Si l’initiative était entrée en vigueur avant la crise du coronavirus, nous aurions voté plus d’une douzaine de fois sur des lois fédérales urgentes au cours de la pandémie. Rien que sur la loi COVID-19, nous aurions dû nous y prendre à cinq fois en raison des nombreuses modifications. Et ce, à la majorité du peuple et des cantons. La plus-value est également discutable, toutes les lois fédérales urgentes ne sont pas hautement controversées.
Bernhard Waldmann: En fin de compte, le Parlement essaierait de plus en plus de ne pas inscrire certaines choses dans la loi afin de contourner le référendum. De plus, les ordonnances d’urgence se multiplieraient.
plaidoyer: Ne serait-ce pas un mauvais signal pour la compréhension de la démocratie des parlementaires, de contourner le référendum obligatoire de la sorte?
Stefan G. Schmid: Après l’introduction du référendum législatif obligatoire, la tentation était grande de recourir au droit d’ordonnance dans les cantons aussi. Il est possible que cette initiative, prétendument conçue en faveur de la démocratie directe, mène en fin de compte à moins de démocratie directe. Je peux citer un exemple actuel de stratégie de contournement de l’Assemblée fédérale: l’article 10a de la loi sur le Parlement concernant la «Participation aux votes du Conseil national en cas d’absence due au COVID-19» a été adopté le 10 décembre 2020 en tant que loi fédérale urgente «infra-annuelle» sans base constitutionnelle et limité au 1er octobre 2021. Comme il était «infra-annuel», il a échappé au référendum obligatoire. Lorsque le Parlement l’a ensuite prolongé, après une brève interruption, il est devenu une loi fédérale urgente «surannuelle» avec base constitutionnelle – avec une justification quelque peu aventureuse. D’une loi fédérale urgente sans base constitutionnelle, une telle loi a donc été adoptée sans plus attendre avec une base constitutionnelle, ce qui a permis d’éviter une nouvelle fois le référendum obligatoire.

- DONNÉES FOURNIES:
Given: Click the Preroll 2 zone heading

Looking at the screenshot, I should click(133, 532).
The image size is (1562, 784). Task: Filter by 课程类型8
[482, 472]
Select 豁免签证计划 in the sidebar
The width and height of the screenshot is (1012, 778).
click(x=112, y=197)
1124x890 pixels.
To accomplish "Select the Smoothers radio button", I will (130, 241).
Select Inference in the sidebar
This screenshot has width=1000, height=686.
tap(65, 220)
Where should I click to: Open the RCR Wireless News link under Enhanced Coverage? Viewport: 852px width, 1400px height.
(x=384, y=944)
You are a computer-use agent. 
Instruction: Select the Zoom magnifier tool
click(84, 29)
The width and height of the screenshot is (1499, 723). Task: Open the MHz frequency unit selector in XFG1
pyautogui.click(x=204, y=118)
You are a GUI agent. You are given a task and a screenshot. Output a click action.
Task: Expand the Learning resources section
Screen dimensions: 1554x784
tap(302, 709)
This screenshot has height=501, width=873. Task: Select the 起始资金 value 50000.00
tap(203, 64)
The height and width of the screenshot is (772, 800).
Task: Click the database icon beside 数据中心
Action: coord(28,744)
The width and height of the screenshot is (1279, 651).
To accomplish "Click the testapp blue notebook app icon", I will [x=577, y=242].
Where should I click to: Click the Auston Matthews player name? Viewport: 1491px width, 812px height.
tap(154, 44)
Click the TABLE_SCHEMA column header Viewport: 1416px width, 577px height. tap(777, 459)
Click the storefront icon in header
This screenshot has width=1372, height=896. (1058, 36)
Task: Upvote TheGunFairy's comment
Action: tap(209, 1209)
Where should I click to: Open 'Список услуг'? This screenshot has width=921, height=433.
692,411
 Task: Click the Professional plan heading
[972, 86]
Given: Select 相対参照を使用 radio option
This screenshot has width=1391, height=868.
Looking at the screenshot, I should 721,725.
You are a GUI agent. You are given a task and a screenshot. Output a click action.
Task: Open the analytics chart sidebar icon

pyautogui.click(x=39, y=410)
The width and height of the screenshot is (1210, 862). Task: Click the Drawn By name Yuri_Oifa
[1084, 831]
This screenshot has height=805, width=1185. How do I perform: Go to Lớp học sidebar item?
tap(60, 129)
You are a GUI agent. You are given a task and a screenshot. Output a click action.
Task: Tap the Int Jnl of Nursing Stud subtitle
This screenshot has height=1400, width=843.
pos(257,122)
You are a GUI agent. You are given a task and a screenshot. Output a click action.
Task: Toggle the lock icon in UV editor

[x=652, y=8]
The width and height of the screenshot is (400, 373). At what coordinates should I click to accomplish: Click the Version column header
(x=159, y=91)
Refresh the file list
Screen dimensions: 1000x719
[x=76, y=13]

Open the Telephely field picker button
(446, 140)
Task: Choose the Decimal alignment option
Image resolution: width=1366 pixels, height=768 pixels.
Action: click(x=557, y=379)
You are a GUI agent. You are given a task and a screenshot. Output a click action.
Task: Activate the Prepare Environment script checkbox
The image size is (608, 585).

- CONSIGNE:
Citez mot pour mot le passage du texte sur les lois fédérales urgentes qui va de « plaidoyer: Ne serait-ce » jusqu'à « de la sorte? ».

- RÉSULTAT:
plaidoyer: Ne serait-ce pas un mauvais signal pour la compréhension de la démocratie des parlementaires, de contourner le référendum obligatoire de la sorte?